Scaling and Root Planing Therapy in Periodontal (Gum) Disease

An estimated 70% of the adult U.S. population is affected by Periodontal (gum disease) disease, an often painless infection of the gum and bone.

The cause of periodontal disease is a build-up of bacterial plaque which is a sticky, colorless film that sticks to teeth at the gum line. The plaque produces poisons which cause the gums to become irritated, turn red, swell and bleed easily. If the irritation is prolonged, the gums separate from the teeth causing deep pockets that collect more plaque bacteria. Eventually, if left untreated, the gum tissue and bone that support the teeth will become loose, fall out or need to be extracted.

The early stages of gum disease can often be reversed with proper brushing and flossing. If the disease is more advanced a dentist, periodontist or dental hygienist will recommend removing the plaque through a non-surgical, deep-cleaning therapy called scaling and root planing.
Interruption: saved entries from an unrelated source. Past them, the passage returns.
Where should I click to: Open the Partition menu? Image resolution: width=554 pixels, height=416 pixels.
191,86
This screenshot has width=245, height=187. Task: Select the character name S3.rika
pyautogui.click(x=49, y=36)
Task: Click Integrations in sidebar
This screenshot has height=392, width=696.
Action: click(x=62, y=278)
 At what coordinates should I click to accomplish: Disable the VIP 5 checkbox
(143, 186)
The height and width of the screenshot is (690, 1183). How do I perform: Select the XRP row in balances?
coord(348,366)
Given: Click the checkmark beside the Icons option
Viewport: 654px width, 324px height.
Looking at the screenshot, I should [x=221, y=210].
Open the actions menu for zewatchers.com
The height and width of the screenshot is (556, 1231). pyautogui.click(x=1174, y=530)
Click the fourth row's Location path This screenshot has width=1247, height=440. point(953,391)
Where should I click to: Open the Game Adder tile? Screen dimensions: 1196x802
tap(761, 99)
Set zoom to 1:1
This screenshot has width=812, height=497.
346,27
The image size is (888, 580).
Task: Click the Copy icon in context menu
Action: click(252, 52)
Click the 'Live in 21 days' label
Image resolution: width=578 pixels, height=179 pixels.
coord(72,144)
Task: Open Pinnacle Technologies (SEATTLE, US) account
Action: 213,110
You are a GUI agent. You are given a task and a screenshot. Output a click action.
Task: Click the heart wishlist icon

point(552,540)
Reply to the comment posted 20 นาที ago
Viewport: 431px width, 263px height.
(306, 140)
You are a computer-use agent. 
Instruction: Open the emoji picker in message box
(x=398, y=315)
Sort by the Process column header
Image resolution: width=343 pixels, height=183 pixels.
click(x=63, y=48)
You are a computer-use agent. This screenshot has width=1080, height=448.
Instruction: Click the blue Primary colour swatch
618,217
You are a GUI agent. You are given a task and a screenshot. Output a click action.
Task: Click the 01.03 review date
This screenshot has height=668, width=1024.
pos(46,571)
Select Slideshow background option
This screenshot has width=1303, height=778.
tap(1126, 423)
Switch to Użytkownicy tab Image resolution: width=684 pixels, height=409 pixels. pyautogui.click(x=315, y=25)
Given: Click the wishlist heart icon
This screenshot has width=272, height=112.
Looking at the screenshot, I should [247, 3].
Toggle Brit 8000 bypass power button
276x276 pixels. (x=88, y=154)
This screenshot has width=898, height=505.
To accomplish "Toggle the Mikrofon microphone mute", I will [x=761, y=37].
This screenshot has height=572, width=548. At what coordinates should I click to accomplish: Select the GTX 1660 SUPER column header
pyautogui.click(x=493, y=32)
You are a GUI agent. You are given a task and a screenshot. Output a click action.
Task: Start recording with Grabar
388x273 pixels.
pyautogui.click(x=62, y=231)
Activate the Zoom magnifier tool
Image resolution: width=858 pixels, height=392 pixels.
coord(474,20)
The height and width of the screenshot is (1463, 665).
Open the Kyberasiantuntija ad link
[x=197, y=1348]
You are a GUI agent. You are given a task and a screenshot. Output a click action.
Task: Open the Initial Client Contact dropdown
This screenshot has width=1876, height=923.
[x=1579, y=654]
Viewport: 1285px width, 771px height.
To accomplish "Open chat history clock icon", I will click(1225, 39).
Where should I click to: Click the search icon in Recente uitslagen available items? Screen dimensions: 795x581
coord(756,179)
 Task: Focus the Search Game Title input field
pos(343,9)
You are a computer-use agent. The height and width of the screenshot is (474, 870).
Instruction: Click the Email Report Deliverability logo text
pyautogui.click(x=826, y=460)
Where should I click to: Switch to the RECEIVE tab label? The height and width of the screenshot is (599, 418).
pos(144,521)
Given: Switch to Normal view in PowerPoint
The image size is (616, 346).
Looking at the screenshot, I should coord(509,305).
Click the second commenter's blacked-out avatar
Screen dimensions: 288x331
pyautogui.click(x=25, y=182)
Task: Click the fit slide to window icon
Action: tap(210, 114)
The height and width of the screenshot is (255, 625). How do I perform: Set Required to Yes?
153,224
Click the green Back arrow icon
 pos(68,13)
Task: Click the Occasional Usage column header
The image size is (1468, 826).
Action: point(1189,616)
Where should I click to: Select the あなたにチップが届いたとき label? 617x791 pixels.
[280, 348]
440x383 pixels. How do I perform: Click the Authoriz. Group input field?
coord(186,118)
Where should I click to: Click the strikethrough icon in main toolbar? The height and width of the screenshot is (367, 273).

Scaling involves scraping off the hard mineral deposits (tarter) from above and below the gum line down to the bottom of each pocket. Root planing removes rough spots on the tooth.

Scaling and Root Planing Procedure:

  • A local anesthetic (Lidocaine) is administered to reduce any discomfort.
  • An instrument called a “scaler” or an ultrasonic cleaner is used to clean beneath the gum line to remove plaque and tartar and smooth out the rough spots on the tooth root allowing the gums to reattach to their roots.
  • Medication such as antibiotics will be prescribed to help control infection and speed up the healing process so the gums can become firm and pink again.
  • Follow-up visits will check to see if the pockets have decreased. If deep pockets are still present after scaling and planing therapy, surgery may be needed.

Once the scaling and root planing therapy is complete, instructions will be given on how to care for your healing teeth and gums.

Supportive and monitored periodontal maintenance care will be implemented to help prevent periodontal disease from recurring.